|
|
Thalami taedaeque (v.18)
Il rito del matrimonio
A Roma, secondo il diritto, il matrimonio era l’unione di un uomo e di una donna (puberi) che esprimevano la reciproca volontà di essere uniti nel rapporto coniugale. Questa volontà si manifestava nel CONSENSUS e nel’AFFECTIO MARITALIS. Gli effetti che seguivano erano l’HONOR MATRIMONII per la donna, cioè la sua partecipazione al rango sociale del marito e la legittimità dei figli nati nel connubium. Nei tempi più antichi questo era possibile solo tra persone dello stesso strato sociale (endogamia); in un processo di tempo, per cause sociali, politiche e religiose fu permesso tra patrizi e plebei, poi tra romani e comunità latine e italiche (esogamia).
Nell’antica Roma il rituale del matrimonio era preceduto da quello del fidanzamento, che consisteva in un impegno reciproco che i fidanzati assumevano con il consenso dei loro rispettivi padri e davanti ad un certo numero di parenti ed amici, dei quali gli uni intervenivano come testimoni, gli altri festeggiavano il banchetto cui erano stati invita tutti e che concludeva la festa; il fidanzato consegnava alla fidanzata un anello simbolico che veniva infilato all’anulare, da dove si credeva partisse un nervo che arrivasse direttamente al cuore. Questo rituale simboleggiava la profondità del reciproco affetto.
Nel giorno stabilito per la celebrazione del matrimonio la fidanzata vestiva abiti richiesti all’uso: una tunica senza orli fermata da una cintura di lana e sopra un mantello color zafferano e sulla testa un velo arancio. Quando aveva finito di acconciarsi la fidanzata accoglieva il fidanzato in mezzo ai suoi. Allora tutti si recavano in un santuario vicino o nell’atrio della casa per offrire un sacrificio agli DEI. Quando il sacrificio della bestia scelta (una pecora, un maiale o un bue) era stato compiuto, intervenivano l’auspex e i testimoni. L’auspex, dopo aver esaminato le interiora dell’animale , offriva garanzia del favore degli auspicii, senza di che il matrimonio , disapprovato dagli Dei, non sarebbe stato valido. Dopo aver pronunciato in sua presenza questa parole , gli sposi in sua presenza si scambiavano il consenso reciproco. La loro gioia si prolungava in un festino che cesava al finire del giorno, quando era venuto il momento di sottrarre la sposa agli abbracci della madre e trasportarla nella casa dello sposo.
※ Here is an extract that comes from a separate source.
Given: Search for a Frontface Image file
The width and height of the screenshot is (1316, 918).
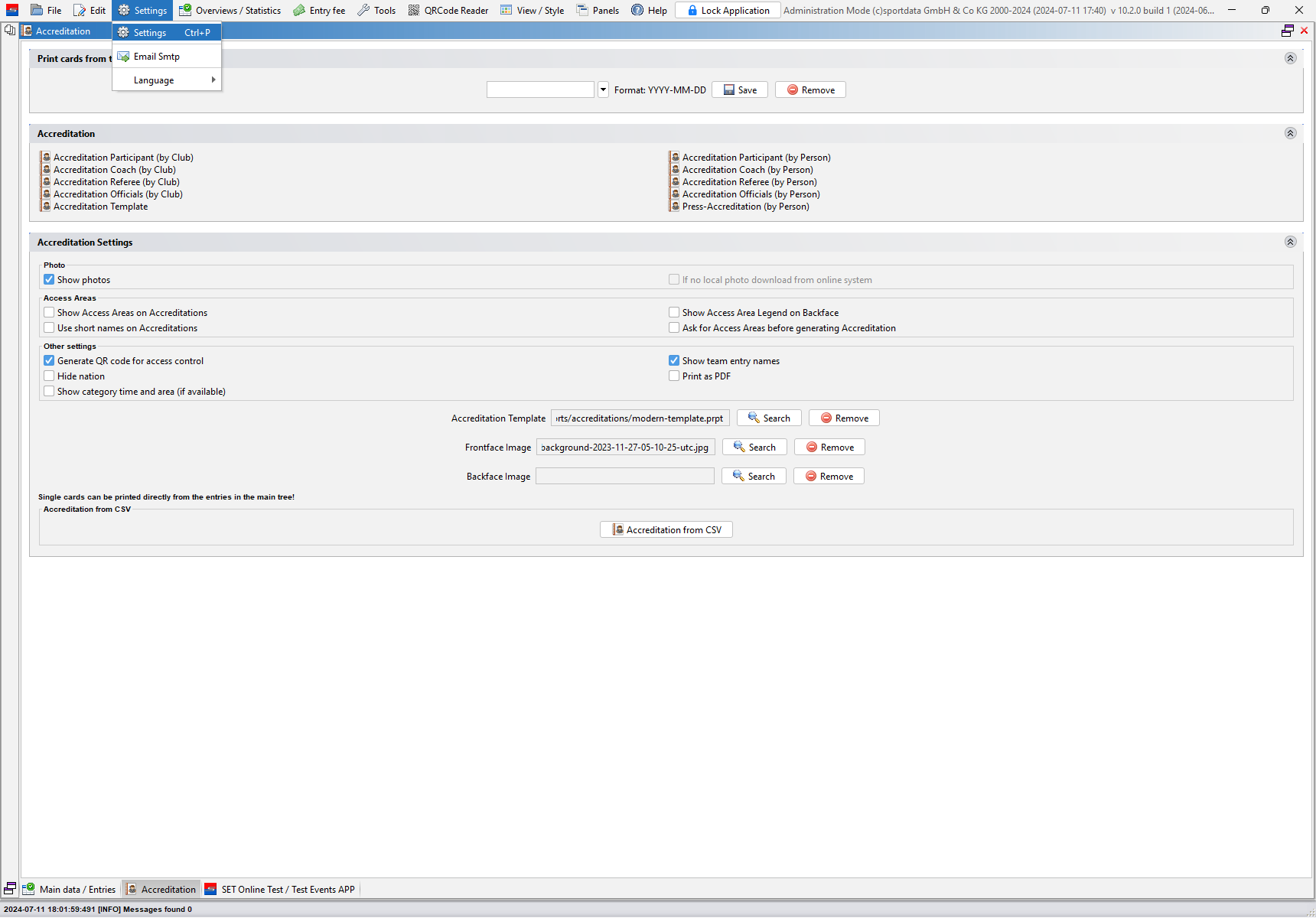Looking at the screenshot, I should [x=754, y=448].
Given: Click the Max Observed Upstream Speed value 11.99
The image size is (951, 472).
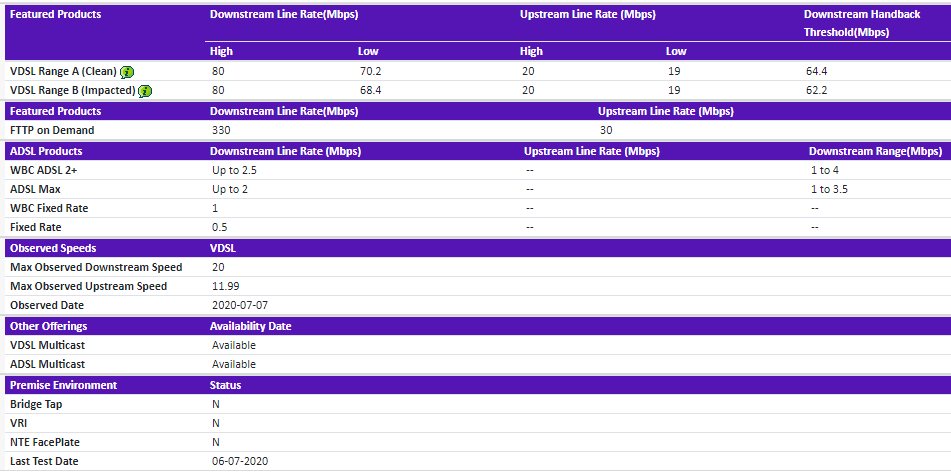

Il tragitto proseguiva con tre amici dello sposo avanti a tutti: uno portava la torcia nuziale fatta di biancospini intrecciati; dietro a lui gli altri due si impadronivano della sposa, la sollevavano tra le braccia e le facevano superare, senza che i piedi tocchino terra, la soglia della sua nuova casa, adornata di fronde verdeggianti. Tre compagne della “nova nupta” entravano dopo di lei: due di esse portavano l’attrezzatura del telaio, emblema evidente delle sue virtù e dell’attività domestiche. Dopo che il marito le aveva offerto l’acqua e il fuoco, la terza la conduceva al letto nuziale mentre i presenti si ritiravano.